Subsequently, two independent studies in Australia [26] and Italy Caucasian population [27] have both failed to identify the association of rs2195450 with migraine, either MA or MO. But it should be noted that the study in Australia population, the rs2195450 SNP was in DHW in the control group, and the study in Italy Caucasian population only included 186 patients. Compared with previous studies, our study involves a relatively larger sample size. Moreover, the rs2195450 SNP was found in HWE both in controls and in patients. Nonetheless, an even larger scale case-control study in populations of different origin should be performed to evaluate the association of the GRIA1 rs2195450 variant to migraine susceptibility.

However, no association of the other SNP (rs548294) of GRIA1 gene with migraine was found in our study, even in the subtype’s analysis.

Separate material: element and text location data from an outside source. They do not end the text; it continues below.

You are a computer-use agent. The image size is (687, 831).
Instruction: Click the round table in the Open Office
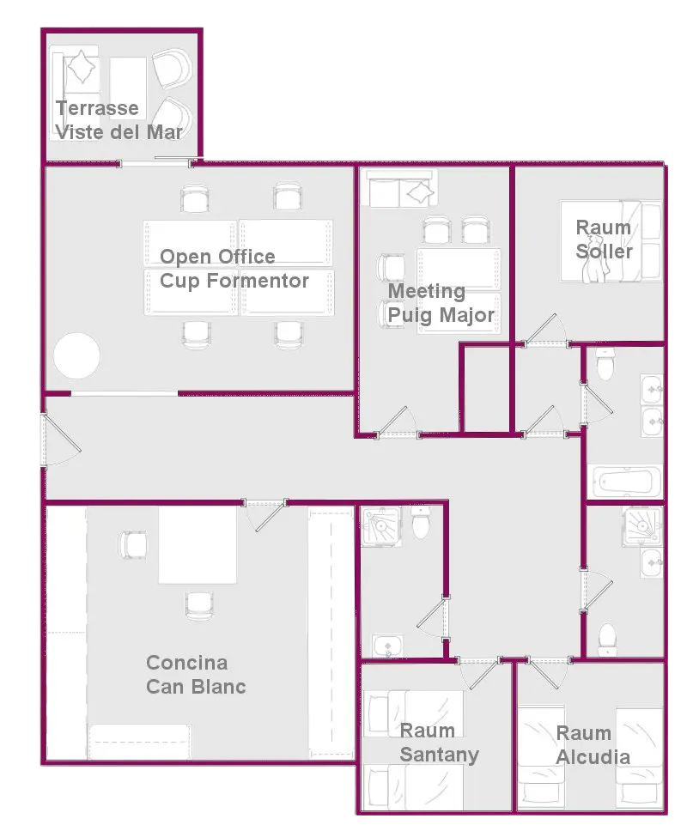tap(77, 355)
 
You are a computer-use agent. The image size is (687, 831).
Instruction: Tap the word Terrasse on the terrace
tap(98, 108)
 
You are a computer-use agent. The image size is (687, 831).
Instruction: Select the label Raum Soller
tap(605, 239)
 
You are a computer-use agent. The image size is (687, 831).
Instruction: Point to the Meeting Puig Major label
tap(441, 303)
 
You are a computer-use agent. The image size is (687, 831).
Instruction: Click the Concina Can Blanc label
tap(196, 674)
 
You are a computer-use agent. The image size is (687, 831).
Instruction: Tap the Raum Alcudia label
tap(593, 745)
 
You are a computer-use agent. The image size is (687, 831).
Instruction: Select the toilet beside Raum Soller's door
tap(605, 364)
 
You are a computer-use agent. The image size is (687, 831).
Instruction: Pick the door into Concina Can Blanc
tap(265, 513)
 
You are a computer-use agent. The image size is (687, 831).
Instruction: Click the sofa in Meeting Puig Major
tap(403, 189)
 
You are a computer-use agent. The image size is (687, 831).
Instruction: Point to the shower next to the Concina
tap(380, 525)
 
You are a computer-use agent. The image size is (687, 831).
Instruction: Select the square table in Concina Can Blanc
tap(198, 545)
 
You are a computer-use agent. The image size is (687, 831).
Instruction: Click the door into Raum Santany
tap(478, 673)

Although the previous results manifests that rs548294 SNP was significantly associated with migraine (MO and Female) in Italian Caucasian population [13]. But subsequent replication studies of this variant carried out in Italian Caucasian population failed to identify the association of rs548294 with migraine. Furthermore, when the two Italian Caucasian population studies were combined for pooled analysis, none of the genetic models testes provided a significant association between rs548294 polymorphism and MO risk [27]. In addition, another study in Australia population reported no evidence of association between rs548294 and risk of migraine [26]. Existing studies indicates that this variant may be not a risk factor for migraine.

Similarly, the rs3761555 SNP of GRIA3 gene was also found no association with MA or MO in our study. This result was opposite to the previous two findings. The two former studies have showed the same results that rs3761555 SNP was significantly associated with migraine (MA and Female) [26, 27]. These controversial results may be caused by ethnic differences, environmental effects, and limited sample size.

Conclusions

This study is the first report of rs2195450 SNP in GRIA1 gene associated with female migraine (MA, MO) in Chinese Han population. The result also provides evidence that the glutamatergic system, particularly the GRIA1 gene, is implicated in the pathophysiology of migraine. Further research into the glutamatergic system is necessary to ascertain the mechanism in the aetiology of migraine.